The invention discloses a method for manufacturing high-conductivity organic thin-film solar photovoltaic cells and belongs to the field of organic semiconductor thin-film solar photovoltaic cells. In order to solve the technical problems that in the prior art, metal cathodes manufactured through spraying are high in sheet resistance and low in conductivity, and the carrier transport efficiency of solar cells is low. According to the method, annealing is performed on metal cathodes manufactured through nanometer conductive ink in a situ-sintering and spraying mode through acid solvent, the type of the acid solvent and the annealing time are optimized, coating of conducive nanoparticles with polyesters in conductive ink can be effectively adjusted, the conductivity of the metal cathodes is improved, the boundary diffraction effect of the metal cathodes is eliminated, the carrier transport efficiency is promoted, and thus the photoelectric conversion efficiency of devices is effectively improved.

Description

A kind of preparation method of high conductivity organic thin film solar photovoltaic cell
Technical field
The invention belongs to organic polymer photovoltaic device or organic semiconductor thin-film solar-energy photo-voltaic cell field, be specifically related to a kind of preparation method of high conductivity organic thin film solar photovoltaic cell.
Background technology
Along with the swift and violent increase of global energy demand, effective utilization of regenerative resource is become to problem demanding prompt solution.At present, the energy using in the world, great majority come from the exploitation of fossil fuel, wherein mainly comprise oil, natural gas and coal etc.But the reserves of fossil resource are limited.Comparatively speaking, the sun in the milky way galaxy is irradiated to tellurian solar energy, have the advantages such as inexhaustible, nexhaustible, pollution-free, the photovoltaic cell field particularly utilizing at solar energy, has become the especially competitively focus of development and utilization of western developed country of countries in the world.At present, according to the difference of material character of the photoactive layer of composition solar-energy photo-voltaic cell, active layer constituent material can be divided into inorganic semiconductor material and organic semiconducting materials, corresponding respectively is with it inorganic and organic solar photovoltaic cell.Compared with inorganic solar-energy photo-voltaic cell, organic solar photovoltaic cell not only has the highest identical theoretical energy conversion efficiency, but also have quality light, can wet method film forming, can be processed into extraordinary shape and easily make flexible device, even can realize the significant advantages such as all plastic, in wearable electronic equipment, have broad application prospects, oneself is through becoming one of focus of domestic and international research and development at present.1986, C. first W. Tang has reported the organic solar photovoltaic cell of the planar heterojunction structure that adopts organic electron donor-electron acceptor, the photoelectric conversion efficiency of this battery has reached 1%, is a landmark breakthrough of the research of organic solar photovoltaic cell.The nineties in 20th century, along with the fast development of thin film technique, the performance of organic solar photovoltaic cell prepared by employing new material, new construction, new technology is greatly enhanced.

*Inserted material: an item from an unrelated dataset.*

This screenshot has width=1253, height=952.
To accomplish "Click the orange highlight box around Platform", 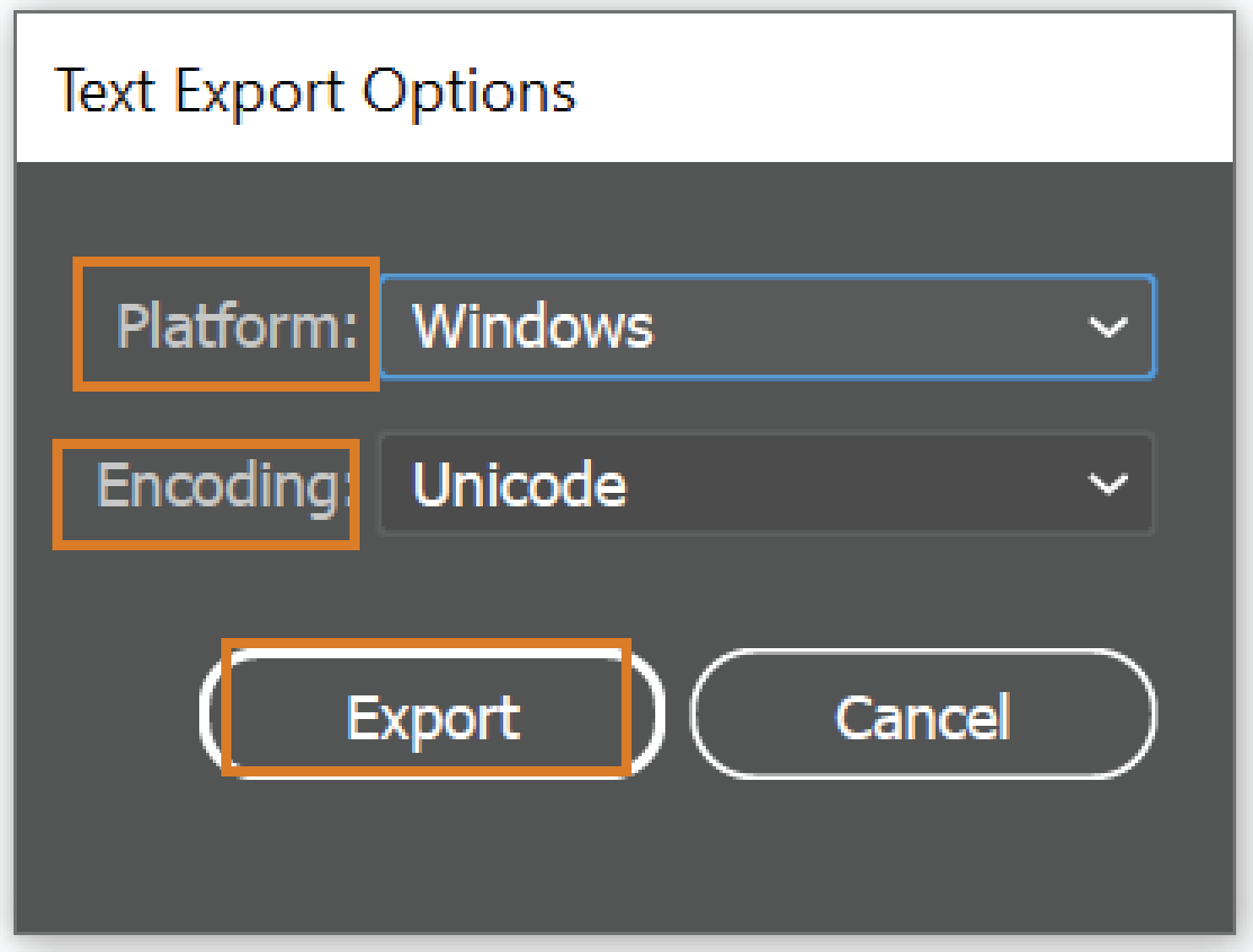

But organic solar photovoltaic cell is extensive practical also to need time, topmost limited reason is that the device performance, the especially photoelectric conversion efficiency that wait to improve need to significantly promote.In the factors of raising photoelectric conversion efficiency, short circuit current has the greatest impact to it, and short circuit current is subject to the direct impact of battery series resistance.Thereby, prepare the device of low series resistance, high conductivity, be the place of improving the key of organic solar photovoltaic cell photoelectric conversion efficiency.At present, the metallic cathode being most widely used in organic solar photovoltaic cell is tin_doped indium oxide film (ITO).But, more than ITO sheet resistance is generally 10 Ω/sq, relatively high, seriously affect the lifting of the short circuit current performance of device.Comparatively speaking, as the novel process technology of preparing metallic cathode, the metallic cathode that utilizes the method for conductive ink in-situ sintering spraying preparation to prepare, can significantly improve the lower problem of ITO metallic cathode conductivity, thereby effectively improve the performance of organic solar photovoltaic device entirety.

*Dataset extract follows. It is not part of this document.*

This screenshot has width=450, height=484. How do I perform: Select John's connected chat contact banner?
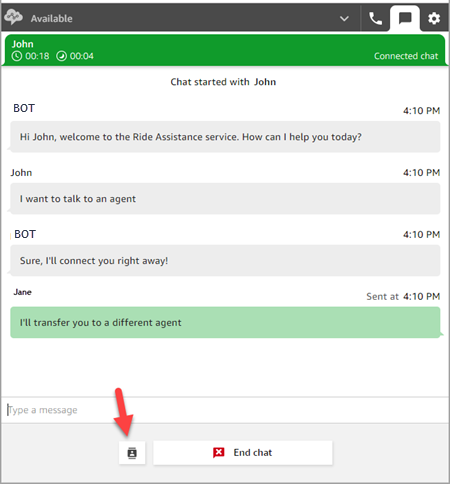click(225, 50)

But, due to the package action of organic polymer to metal nanoparticle in conductive nano ink, make the metallic cathode sheet resistance of spraying preparation high, conductivity is low; Gap small between the mask plate that uses in metallic cathode process and substrate is prepared in spraying, can make metallic cathode border produce diffraction effect, causes metallic cathode obscurity boundary, and further the size of reduction of device becomes abnormal difficult; Meanwhile, the metallic cathode surface topography of high temperature sintering is coarse, and the organic film of preparing on metallic cathode can not contact well with it, thereby has reduced the carrier transport efficiency of device.
 
Summary of the invention
The present invention is directed to above-mentioned deficiency, a kind of preparation method of high conductivity organic thin film solar photovoltaic cell is provided, by the metallic cathode of preparation being taked to acid flux material annealing, regulate the parcel of polymer to conductive nano-particles in conductive ink, thereby improve the conductivity of metallic cathode, eliminate metallic cathode boundary diffraction effect, improve carrier transport efficiency.

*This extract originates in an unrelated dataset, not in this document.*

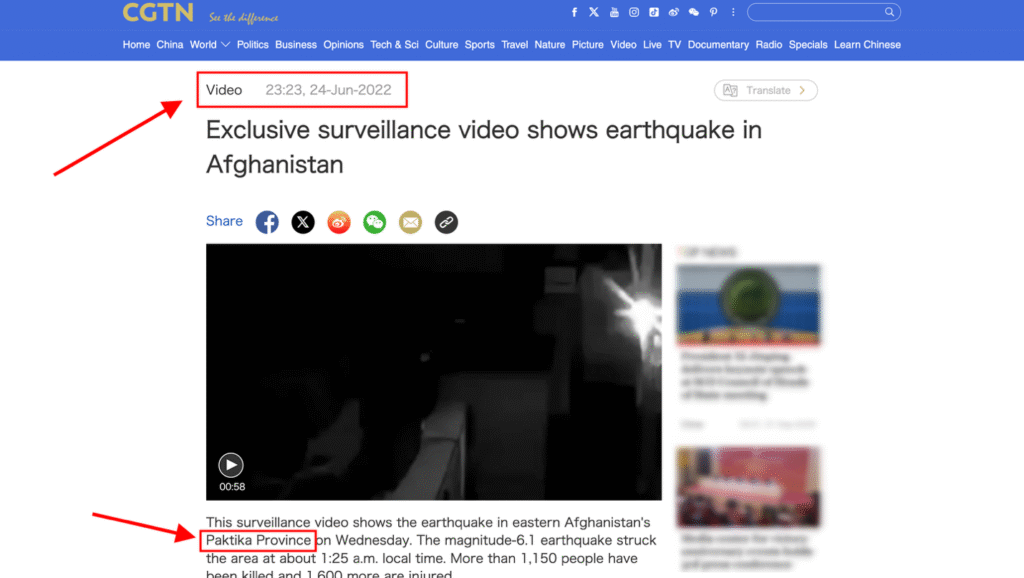This screenshot has width=1024, height=578.
Task: Open Learn Chinese link
Action: (867, 44)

To achieve these goals, the technical solution used in the present invention is:
A preparation method for high conductivity organic thin film solar photovoltaic cell, is characterized in that, comprises the following steps:
A, substrate is cleaned, after cleaning, dry up with nitrogen;
B, substrate is fixed on hot platform, mask film covering plate on substrate, uses the spraying of conductive nano ink in-situ sintering to prepare metallic cathode;
C, the metallic cathode preparing is carried out to acid flux material annealing in process;
D, at metallic conduction cathode surface rotary coating, printing or spraying ZnO or TiO 2solution, and formed film is toasted, cathode buffer layer formed; Or adopt vacuum vapour deposition evaporation TPBi, BCP, Bphen, Alq 3prepare cathode buffer layer;
The mode of e, employing spin coating or spraying or self assembly or inkjet printing or silk screen printing is prepared PTB7:PCBM photoactive layer on cathode buffer layer;
F, at photoactive layer surface evaporation, rotary coating or spraying anode buffer layer;
G, coating on anode buffer layer, printing or spraying PEDOT:PSS anode, and toast.
Further, baseplate material described in step a is glass or transparent polymer; Described transparent polymer material be polyethylene, polymethyl methacrylate, Merlon, polyurethanes, polyimides, vinyl chloride-vinyl acetate resin or polyacrylic one or more.
Further, the conductive ink described in step b is one or more that conduction gold paste, silver are starched, copper is starched.
Further, acid flux material annealing described in step c comprises following content: the substrate for preparing metallic cathode is placed in to closed container, in container, inject acid flux material, make solvent gas and the prepared metallic cathode of volatilization carry out solvent and anneal and have an effect, the liquid level of acid flux material is lower than the metallic cathode layer 1 ~ 10cm of substrate.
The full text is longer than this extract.